Friday, September 23, 2016

Chomsky was wrong

An article rolled across my inbox a few weeks ago entitled Chomsky was Wrong. Here's a sequence of six short bits on this article.

Yes, Chomsky said this

When I read the first sentence that new research disproved Chomsky's claim that English is easy - that it turns out English is a hard language - I thought it was a parody. To start with, Chomsky said no such thing. But, indeed, it's about a real paper - even if that paper is about English orthography. In SPE (Sound Pattern of English), Chomsky and Halle claimed that English orthography was "near-optimal": that it reflected pretty closely the lexical representations of English words, except where the pronunciation was not predictable.

That's not what you expect to be reading about when you read about Chomsky. For one thing, there's a reason that there's a rumour Chomsky didn't even write any of SPE. The rumour is pretty clearly false, but Chomsky never worked in phonology again, and he certainly didn't write anything close to all of SPE. For another thing, after all the attacks on "Chomsky's Universal Grammar," it's jarring to read a rebuttal of a specific claim.

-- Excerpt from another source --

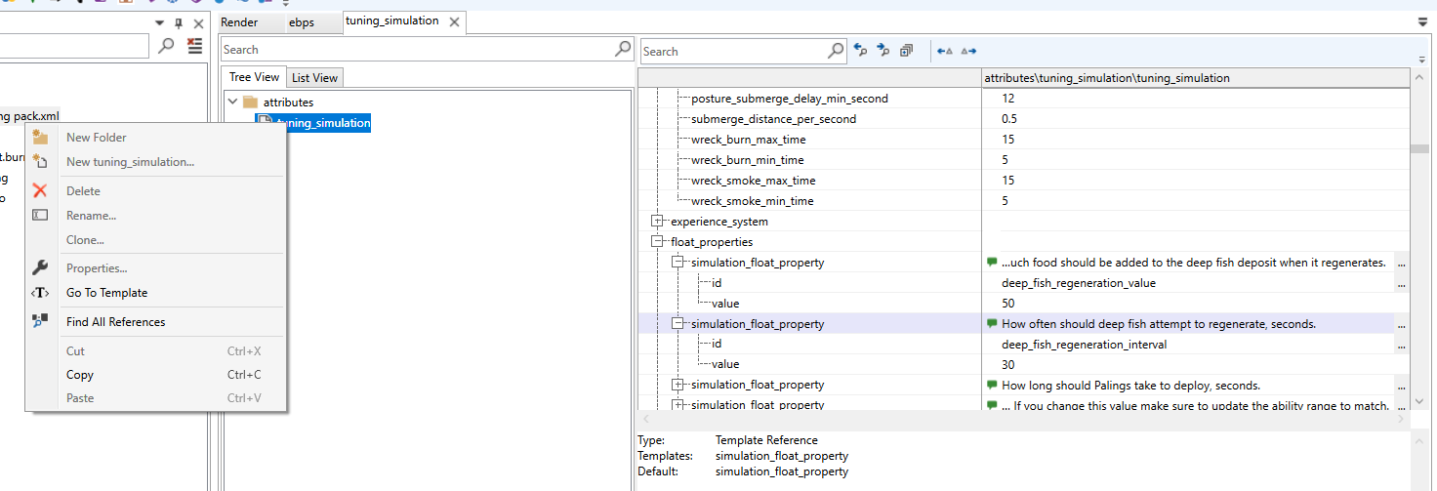Open ellipsis button for deep_fish_regeneration_value id
Viewport: 1437px width, 491px height.
1402,283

But here it is. Let's give both credit and blame where credit is due. Chomsky's name's on the book, so he's responsible for what's in it. If it's wrong, then fine. Chomsky was wrong.

The paper in question is sound

The paper in question is by Garrett Nicolai and Greg Kondrak of the University of Alberta, and it's from the 2015 NAACL (North American Association for Computational Linguistics), linked here.

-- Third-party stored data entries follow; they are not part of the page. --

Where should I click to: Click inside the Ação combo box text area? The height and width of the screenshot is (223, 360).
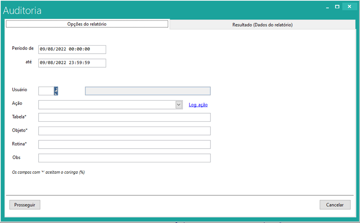point(106,105)
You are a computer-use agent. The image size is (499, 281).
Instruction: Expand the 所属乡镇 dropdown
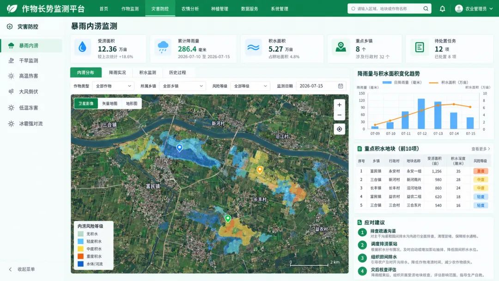pyautogui.click(x=183, y=86)
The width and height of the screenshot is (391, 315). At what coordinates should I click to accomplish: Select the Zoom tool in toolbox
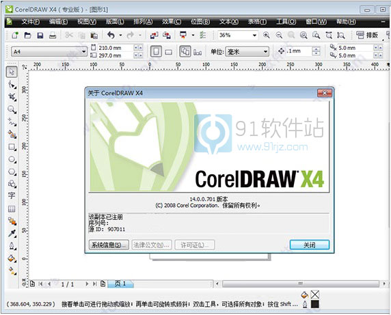[12, 109]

Nicolai and Kondrak have a simple argument. Any spelling system that's isomorphic to the lexical representations of words should also be "morphologically consistent." That is, the spelling of any given morpheme should be the same across different words. Of course: because multi-morphemic words, at least according to SPE, are built by combining the lexical representations of their component morphemes. Regardless of what those lexical representations are, any spelling that reflects them perfectly will have perfect morphological consistency. English spelling, it turns out, doesn't have this property.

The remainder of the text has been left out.